OK, so we've taken a look at the candidates to be 1,000-yard rushers, 1,000-yard receivers, 3,000-yard passers and 10-sack collectors in the Big East for 2011. There's one stat left I want to take a look at: 100-tackle men.
Tackle numbers sometimes are overrated since some defenses funnel plays to certain spots and bad defenses can create more opportunities for high tackle numbers. But getting to 100 stops usually means a player is around the ball and making a whole lot of plays.
Five Big East players reached 100 tackles last year, the same number of guys who did it in 2009. This is normally the realm of linebackers, so that's who we'll focus on when compiling this list, with last year's tackle numbers in parenthesis:
1. Sio Moore, LB, Connecticut, Jr. (110): Moore managed triple-digit stops last year even while playing next to tackle hog Lawrence Wilson. With Wilson and Scott Lutrus gone, Moore becomes the leading playmaker at linebacker for what should be a very good defense. He's my pick to lead the league in tackles.
2. JK Schaffer, LB, Cincinnati, Sr. (111): Schaffer is the league's leading returning tackler, and granted he got a lot of chances last year on the Bearcats' crummy defense. But he has also crossed the century mark two years in a row and has a nose for the ball. He's a solid bet to make it three straight.
3. Marquis Spruill, LB, Syracuse, Soph. (51): Spruill played as a true freshman next to Derrell Smith and Doug Hogue, who combined for more than 200 tackles last season. Now that he's the most experienced Orange linebacker and has moved to the middle spot, he will likely pick up a lot of that slack. Also keep an eye on safety Phillip Thomas.

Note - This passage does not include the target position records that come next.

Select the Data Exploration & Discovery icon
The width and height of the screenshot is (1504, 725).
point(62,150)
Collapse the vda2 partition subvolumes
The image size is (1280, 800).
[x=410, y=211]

4. Khaseem Greene, LB, Rutgers, Jr. (77): Greene is a big hitter who had a lot of tackles from his safety spot last year (a sign of Rutgers' defensive struggles). Now he's been moved up to weakside linebacker, which should allow him to use his speed to make plenty of plays in space.
5. Max Gruder, Pittsburgh, Sr., (84): Who knows how the Pitt defense will shake out with a whole new scheme? But a weakside linebacker, Curnelius Arnick, led Tulsa with more than 100 stops last year, and that's where the sure-tackling Gruder lined up this spring.
6. Sam Barrington, LB, South Florida, Jr. (65): No one on the Bulls' no-name defense had more than 71 tackles last year. But Barrington is clearly the leader at the linebacker spot and played both the middle and strongside spots in the spring. He could see an uptick in his stats.
7. Hakeem Smith, S, Louisville, Soph. (88): The lone non-linebacker on this list, Smith was the Big East newcomer of the year and led Louisville in tackles last year. I'm not sure Charlie Strong wants one of his safeties making even more stops in 2011, but Smith has showed he knows how to get to ball carriers.
Note: No West Virginia player has recorded 100 tackles since 2007, and I don't think a single Mountaineer will do it in 2011.